Na ponta já se percebe interesse crescente na GD. A L8 Energy, que atua na industrialização e distribuição de sistemas de geração fotovoltaica, tem visto aumentar as consultas de integradores e instaladores atrás de equipamentos para novos projetos. Segundo o diretor da empresa, Guilherme Nagamine, a esperada alta – em decorrência da sanção do marco – motivou uma preparação prévia, iniciada ainda em 2021.
“Queríamos estar preparados para atender a demanda e antecipamos muitas compras. Investimos em estoque para a demanda ainda maior do que o crescimento já observado nos últimos anos”, diz Nagamine.
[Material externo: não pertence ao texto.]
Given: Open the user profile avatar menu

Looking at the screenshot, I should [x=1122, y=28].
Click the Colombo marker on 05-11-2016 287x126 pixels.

Entre 2018 e 2019 a L8 dobrou de tamanho e, em 2020, cresceu mais 70%, apesar da pandemia. Em 2021 a empresa voltou a dobrar seu faturamento e espera repetir a performance em 2022, a reboque da corrida para garantir os incentivos que permanecem até janeiro próximo.
Como funcionará a cobrança a partir de 2023
Para novos sistemas de geração própria que protocolarem a solicitação de acesso até janeiro de 2023, as regras de compensação atuais serão mantidas até dezembro de 2045. Caso a solicitação de acesso ocorra entre janeiro e junho de 2023, será aplicada regra de transição com cobrança gradual e progressiva da componente Fio B da TUSD – a Tarifa de Uso do Sistema de Distribuição – até 2030.
Sistemas que protocolarem no período seguinte também passarão por uma cobrança progressiva da TUSD, mas com transição que durará menos, apenas até 2028. Nos anos subsequentes, serão aplicadas diretrizes e valoração que ainda serão estabelecidas pela Agência Nacional de Energia Elétrica (Aneel) e pelo Conselho Nacional de Política Energética (CNPE).